Irving Burgie, the Brooklyn-born composer of the Calypso classic “Day-O (The Banana Boat Song),” has died. He was 92.
Burgie’s death was announced by Barbados Prime Minister Mia Amor Mottley who called for a moment of silence for the man who also wrote the lyrics for the country’s national anthem.
Burgie died Friday as a result of complications from heart failure, NPR said, with his son, Andrew Burgie, confirming the death.
Born in Brooklyn, Burgie served in an all-black US Army battalion in World War II and used GI Bill funds to pay for music studies at universities including Juilliard.
He became a folk singer using the stage name “Lord Burgess” and performed on the circuit between New York and Chicago, making his New York nightclub debut at the Village Vanguard in 1954.
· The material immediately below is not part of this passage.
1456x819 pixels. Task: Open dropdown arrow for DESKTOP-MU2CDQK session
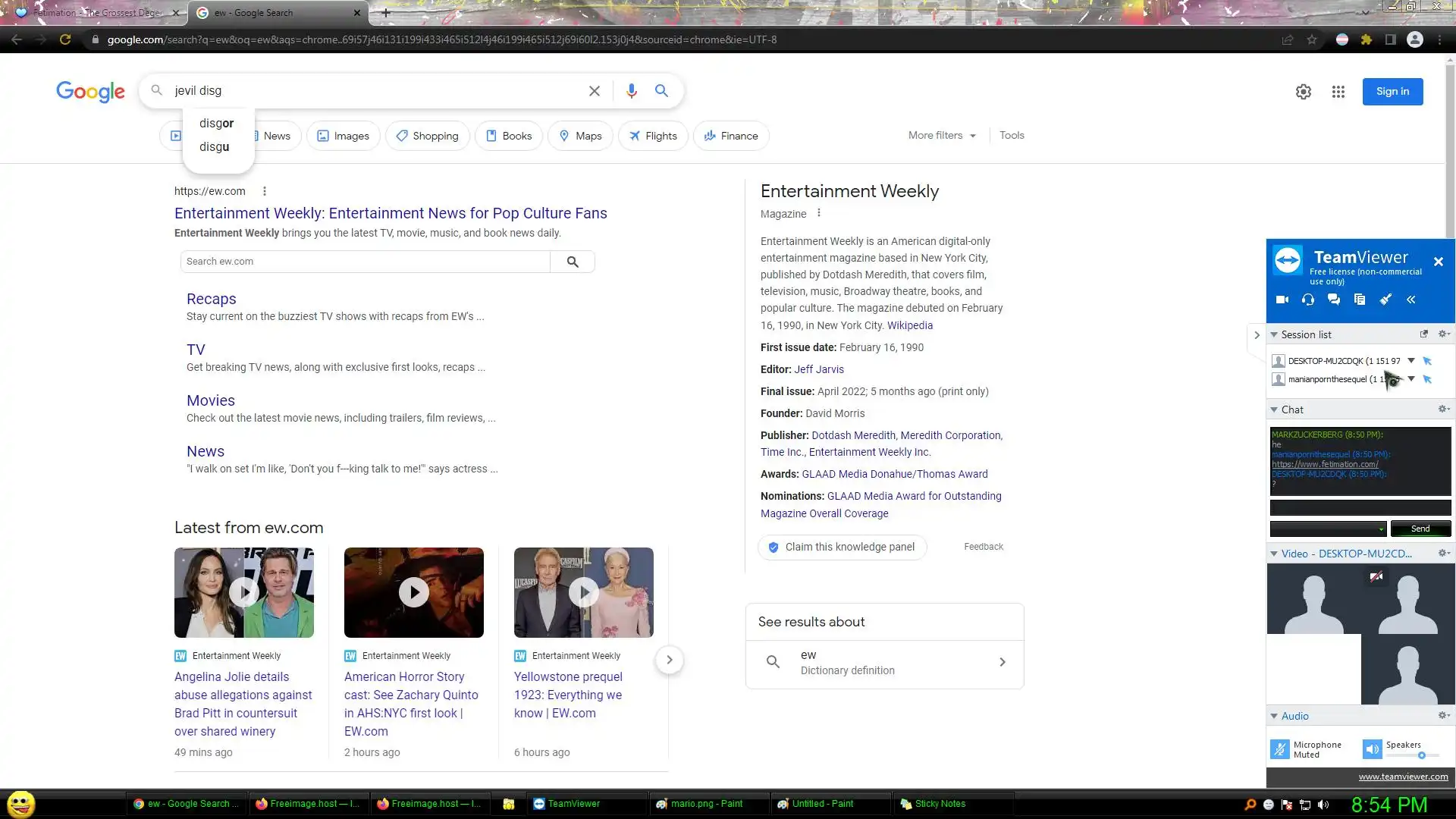[1411, 360]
But he was best known as the man who helped Harry Belafonte introduce calypso music to the mainstream with 1952’s “Day-O,” which has appeared in everything from film, Broadway and commercials.
“Day-O” was also the wake-up call for the astronauts on two Space Shuttle missions in the 1990s.
Burgie’s songs — many with Belafonte — have sold more than 100 million records throughout the world, according to the Songwriters Hall of Fame.
He wrote eight of the 11 songs on Belafonte’s 1956 album, “Calypso,” the first album to sell more than 1 million copies in the US.
He also wrote the lyrics to the national anthem of Barbados — his mother’s homeland.
“We write our names on history’s page/With expectations great/Strict guardians of our heritage/Firm craftsmen of our fate,” go some of the lines of the anthem.